They’re expensive to run, they take up a lot of space and the people who inhabit them complain about them endlessly, yet for the past 200 years, even as technology revolutionised the world of work, the office has resisted all disruption. Its original purpose, as a place where paper was processed, faded from the moment the PC appeared. Yet even as the wider trends of modern urban life – soaring city-centre rents, longer commuting times – threatened to make it obsolete, the office held on.
Working-from-home was widely dismissed as an ideology of daytime pyjama-wearers. In Silicon Valley, where early tech-utopians had imagined a world without offices, the biggest companies still built the biggest blocks of concrete-and-glass, seeing them – as did the industrial barons of the early 20th century – as monuments to their greatness (or their hubris).

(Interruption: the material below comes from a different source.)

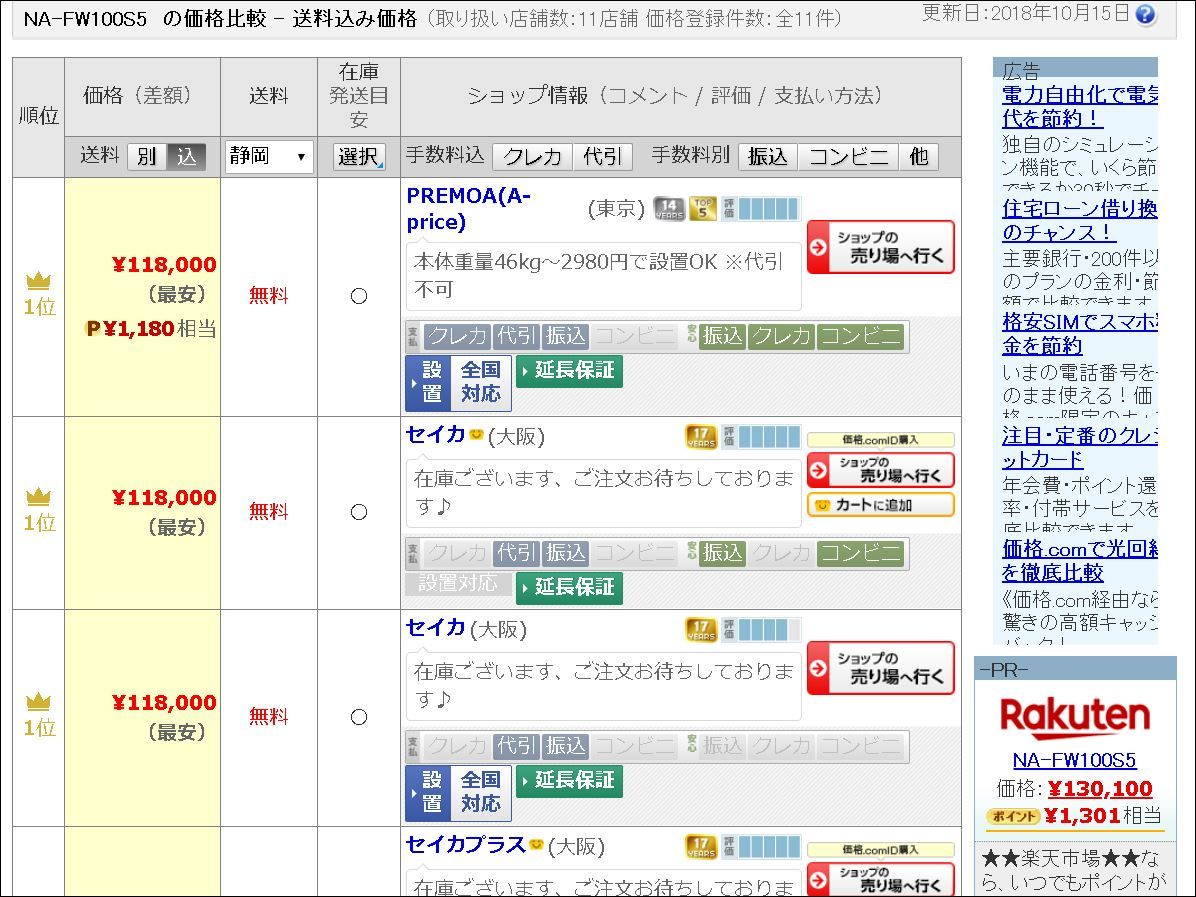The height and width of the screenshot is (897, 1196).
Task: Click PREMOA's 14 years badge icon
Action: pos(669,209)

Then came the pandemic. Almost overnight, cities were emptied of white-collar workers. Researchers differ on whether the home or the office is a more productive environment. Workers have mixed opinions, and companies themselves cannot agree on the long-term implications of the current shift: while Google has pulled out of plans to rent additional office space for up to 2,000 people in Dublin, Facebook last month signed a new lease on a big block in Manhattan. Trade unions must weigh the obvious benefits against fears that job security could be imperilled.
Having been forced into an experiment they long resisted, employers are seeing that much of the modern office was a 20th century relic. But the longer the office lies deserted, the more the costs become apparent. How to create a culture where the group no longer exists? How to train new hires? How to recreate the random moments – the chat over coffee, the overheard conversation – that so often produced new ideas? It’s too early to proclaim the death of the office. But perhaps we are entering an era of hybrid working, where people move between home and “hub”, where the office is less a place for repetitive toil than for creative thinking and collaboration.